SSL Certificate Expiry: Does the expiry time make any difference at all?
Solution 1
They have a time as well as a date. Taking one of my own certificates, obtained with openssl s_client
, and putting it into openssl x509 -text -noout
, I find (amongst other things) that:
Certificate:
Data:
Version: 3 (0x2)
Serial Number: 513100 (0x7d44c)
Signature Algorithm: sha1WithRSAEncryption
Issuer: C=US, O=GeoTrust, Inc., CN=RapidSSL CA
Validity
Not Before: Aug 16 06:07:05 2012 GMT
Not After : Oct 16 09:42:56 2016 GMT
As you can see, the certificate is very precise about when it expires. Yours should be, too.
Solution 2
The expiration time is down to the second. It really shouldn't matter though since the certificate should be renewed / migrated / etc weeks in advance in any professional organization.
CYMR0
Updated on September 18, 2022Comments
-
CYMR0 over 1 year
I need to know when an SSL certificate actually expires. Does it just look at the expiry date, or does it also take into account the expiry time?
Let's say a certificate expired on 1/1/2013 at 11am. Does that certificate expire at 11:01am or is it only the following day that the certificate expires? I have been told both are true.
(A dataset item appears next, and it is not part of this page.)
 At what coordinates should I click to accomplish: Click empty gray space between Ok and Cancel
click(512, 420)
Hope that makes sense! Our suppliers messed up and let our certificate expire, and I'm trying to figure out how much compensation we're owed.
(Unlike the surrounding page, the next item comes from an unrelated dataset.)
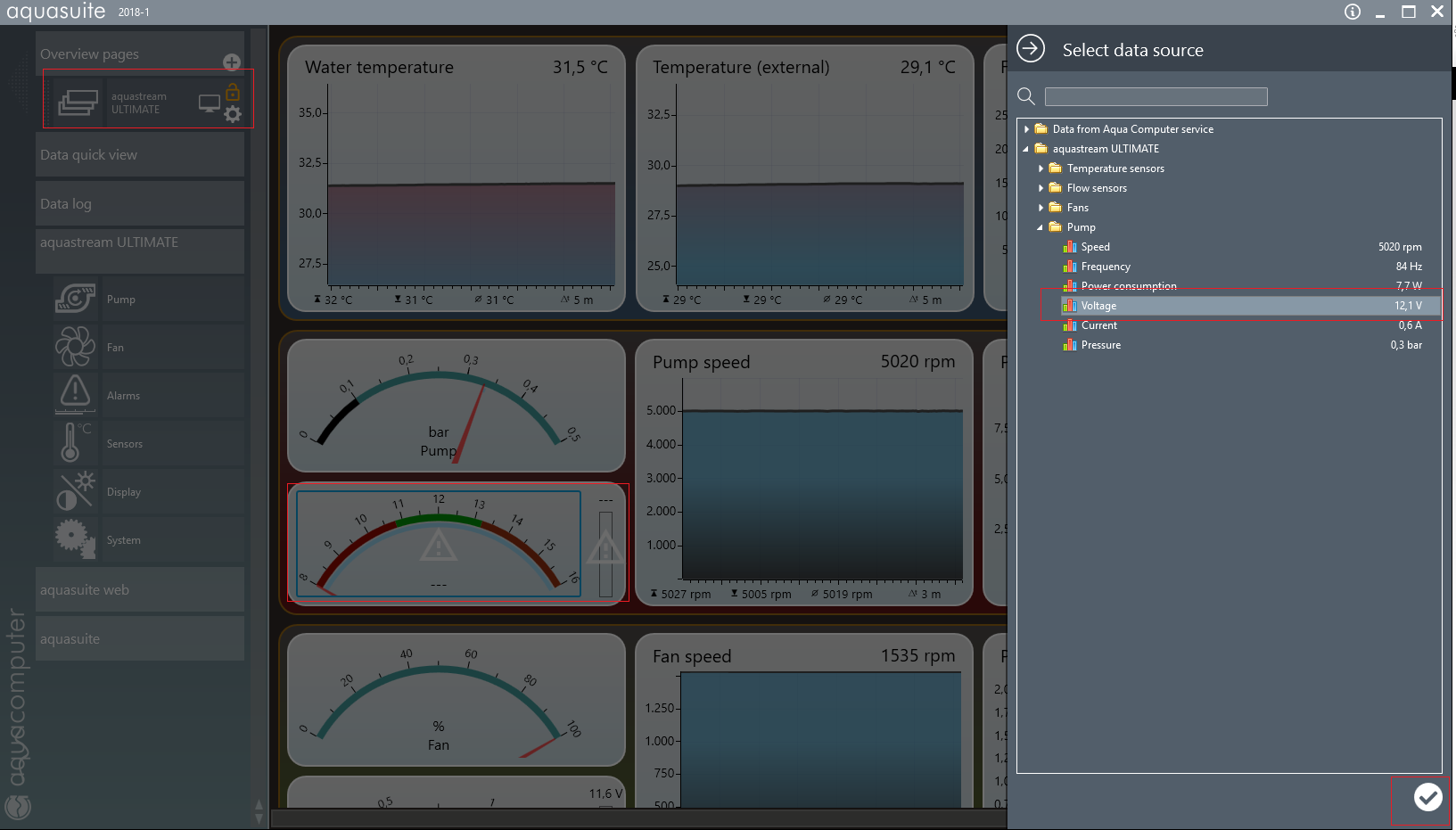Click the arrow icon beside Select data source
Image resolution: width=1456 pixels, height=830 pixels.
coord(1031,49)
I found this question Details on exact expiration datetime of an SSL certificate? but it didn't quite answer what I need (and I didn't like to revive a dead question).
-
CYMR0 over 11 yearsThanks! So am I right in saying that with your example at Oct 16 10:00:00 2016 GMT the browsers would then kick up a fuss saying the certificate is no longer valid? Just wanna be crystal clear!
-
CYMR0 over 11 yearsThanks! Yeah, I know. I even reminded said profesional organisation about it a month ago. They're saying that the expiry time doesn't matter though, and that it is only the following day, that the certificate expires and browsers complain.
-
John Gardeniers over 11 years@CYMR0, whether or not browsers complain based on the time may well be browser dependant.
-
MadHatter over 11 yearsThat's client-dependent (ie, it's up to the browser), but it's certainly what you'd expect a well-behaved browser to do. If your suppliers claim certificates expire on a day, they're wrong; they expire on a second, as I've shown. But if they claim that some browsers don't care until the following day, they should be asked which browsers, and for some proof.